# Sexless marriage because of kids?



## tforty185 (May 4, 2009)

Hi everyone. Basically, my husband says there is no time for sex because everything is revolved around the kids. I am trying to "make" time for sex when the kids are in bed (around 8ish), but according to him, that doesn't work either because he has to take a shower and go to bed shortly after that because he gets up at 4:30 am. I said that I could try getting up earlier, but he says that won't work because he has tried that before and I didn't want to get up. It is true. Our kids are almost 5 and 9 years old. How can we make this marriage work? Is it necessary to have sex in a marriage to be happy? How do other couples with kids work it out? My husband is in the navy and is very pressured about his work. I tried telling him it would be a good stress-reliever, but that didn't work. I feel I should sleep downstairs from now on because why sleep in bed? 
Annie


----------



## MarkTwain (Aug 1, 2008)

tforty185 said:


> I feel I should sleep downstairs from now on because why sleep in bed?
> Annie


That is certainly what I would do in your position to get his attention. Clearly he is avoiding sex with you, the only question is why.

Do you have sex at all? what is the rest of the relationship like?

^^^^

> _Directions_
a. In the forum thread about a sexless marriage, at what time does the husband get up?
b. Continue the forum thread about a sexless marriage, picking up after its final post.

Screen-element location records
^^^^

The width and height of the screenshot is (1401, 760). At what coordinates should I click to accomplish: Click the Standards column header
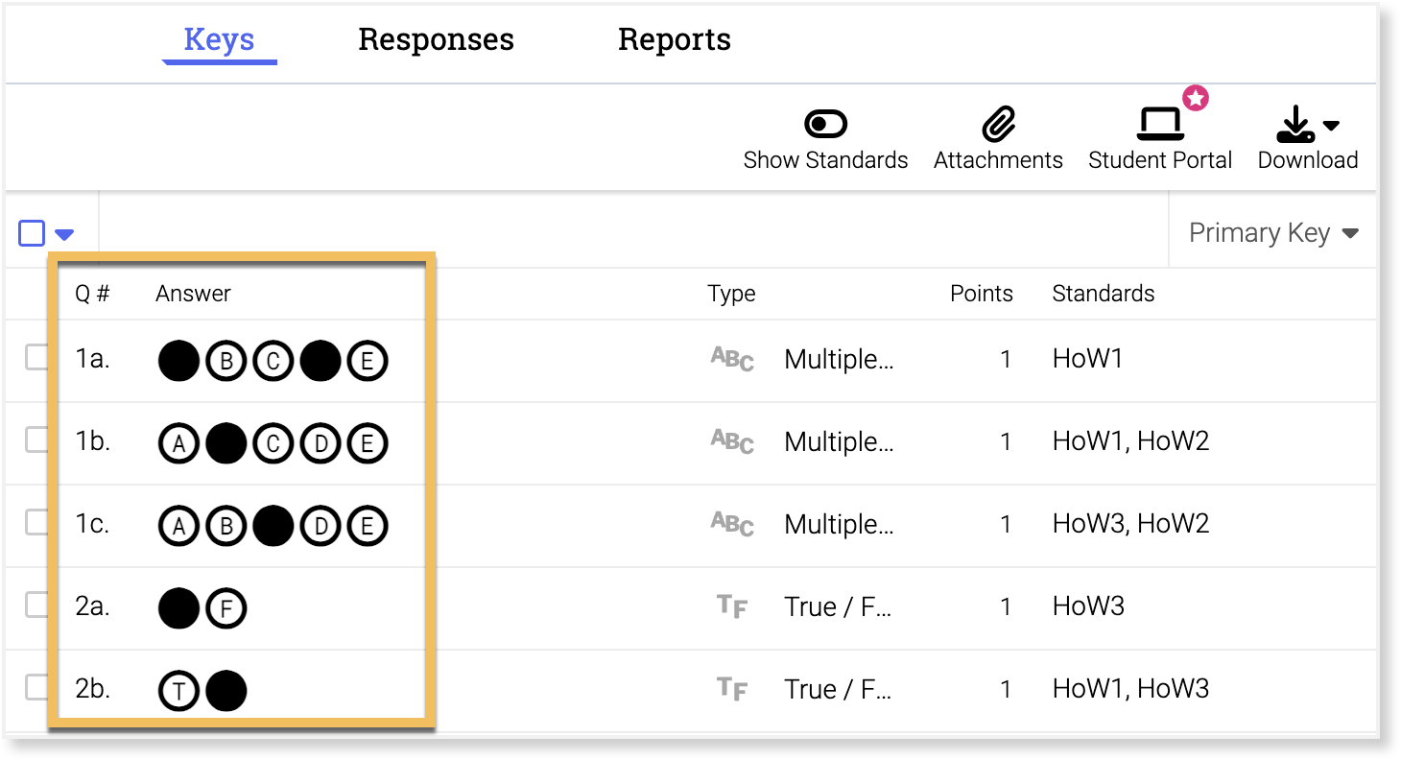(x=1103, y=294)
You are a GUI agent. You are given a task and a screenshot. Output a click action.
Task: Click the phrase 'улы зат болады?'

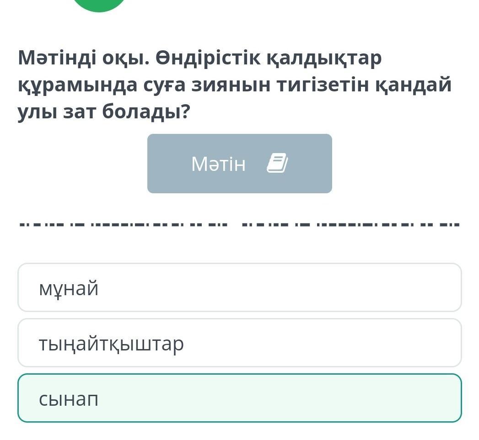[103, 111]
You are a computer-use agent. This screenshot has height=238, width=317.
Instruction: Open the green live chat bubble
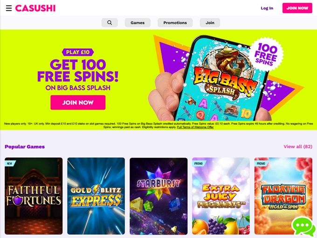303,226
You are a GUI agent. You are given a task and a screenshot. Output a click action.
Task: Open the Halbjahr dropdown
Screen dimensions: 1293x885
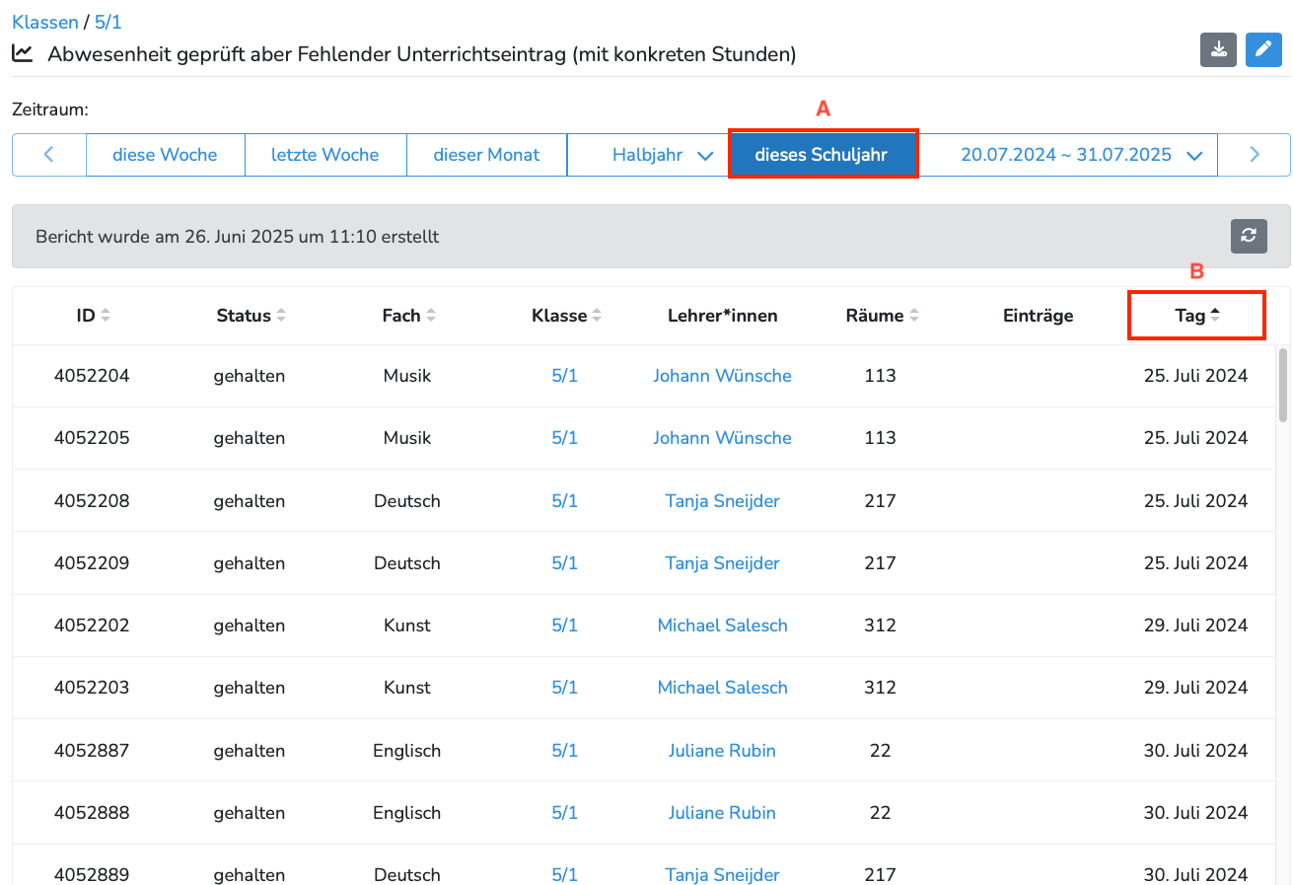pyautogui.click(x=661, y=155)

^^^^

> _Per-task outputs_
a. 4:30 am

b.
----------



## JDPreacher (Feb 27, 2009)

There has to be more going on here than what you have shared, there has to be some other circumstance for his lack of interest. Kids that old don't inhibit a healthy sex life...

I get up at 4:AM to go to work, my wife and I have three children and one on the way and it's unusual for us not to have sex 4-5 times a week in one form or another.

More insight might help...

Blessed Be,
Preacher


----------



## tforty185 (May 4, 2009)

MarkTwain said:


> That is certainly what I would do in your position to get his attention. Clearly he is avoiding sex with you, the only question is why.
> 
> Do you have sex at all? what is the rest of the relationship like?


I think that is what I am going to do. My friend said to just "rape" him (jokingly) in the middle of the night and maybe he will respond to that. I might try it.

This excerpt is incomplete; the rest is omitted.